Dr. Vamsi Mootha
Vamsi is an institute member of the Broad Institute and co-director of the institute’s Metabolism Program.
Mootha’s research is primarily focused on the mitochondrion, the "powerhouse of the cell," and its role in human disease. Mootha’s group has worked extensively with platforms at the Broad Institute to produce a near-comprehensive, mitochondrial protein inventory called MitoCarta. MitoCarta now serves as a blueprint for molecular and systematic studies of mitochondria and has been widely used by the research community. Mootha and colleagues have used this inventory to discover the mitochondrial calcium uniporter, a major channel of communication between mitochondria and rest of the cell, as well as more than one dozen disease genes that underlie severe, metabolic diseases. He utilizes a multidisciplinary approach that combines mathematics, computer science, biochemistry, and clinical genetics.

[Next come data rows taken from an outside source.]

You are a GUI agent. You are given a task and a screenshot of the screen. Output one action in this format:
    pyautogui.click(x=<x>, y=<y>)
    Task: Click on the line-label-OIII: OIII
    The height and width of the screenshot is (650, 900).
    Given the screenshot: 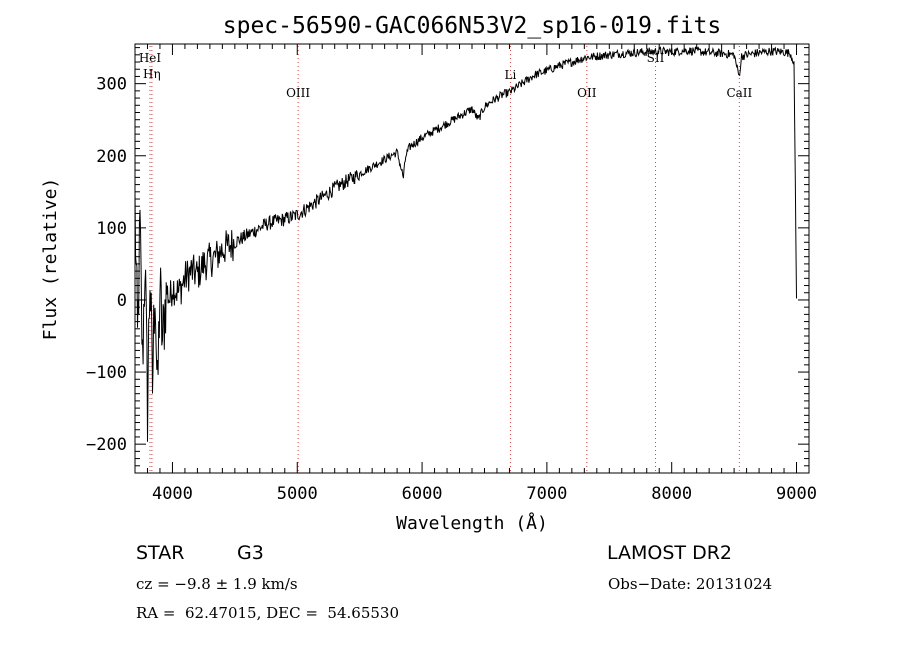 What is the action you would take?
    pyautogui.click(x=298, y=93)
    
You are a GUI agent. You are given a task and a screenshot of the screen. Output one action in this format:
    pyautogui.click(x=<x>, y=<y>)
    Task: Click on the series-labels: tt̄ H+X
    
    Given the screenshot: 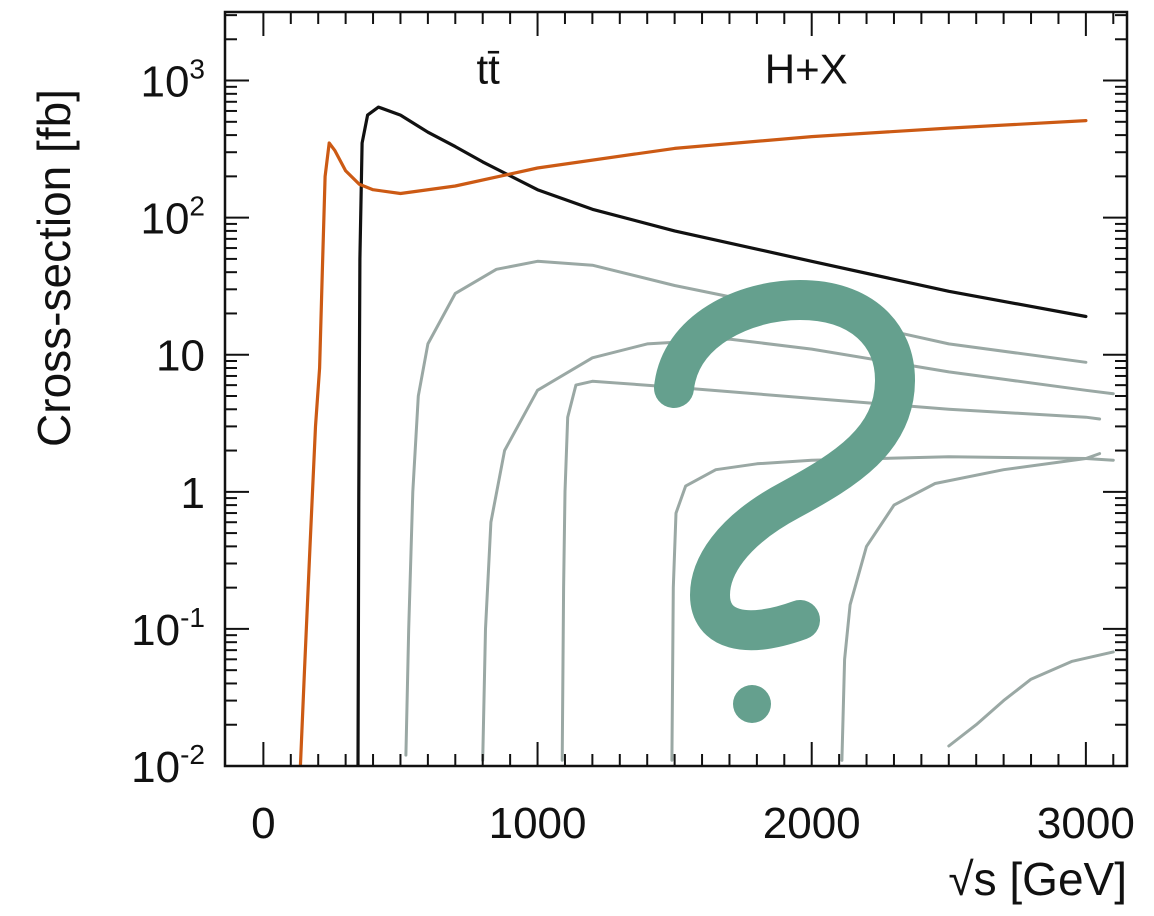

Mootha is an investigator of the Howard Hughes Medical Institute. He is also a professor of systems biology and medicine at Harvard Medical School and a professor of medicine in the Department of Molecular Biology at Massachusetts General Hospital. He has received numerous honors, including a MacArthur Foundation Fellowship, the Judson Daland Prize of the American Philosophical Society, and the 2014 Keilin Medal of the Biochemical Society. He is also an elected member of the Association of American Physicians and the National Academy of Sciences.
Mootha received his undergraduate degrees in mathematical and computational science at Stanford University, where he graduated Phi Beta Kappa with highest honors. He received his M.D. in 1998 from Harvard Medical School in the Harvard-MIT Division of Health Sciences and Technology, where his thesis work was focused on mitochondrial bioenergetics. He subsequently completed his internship and residency in internal medicine at Brigham and Women's Hospital in 2001, after which he completed postdoctoral fellowship training at the Whitehead Institute/MIT Center for Genome Research.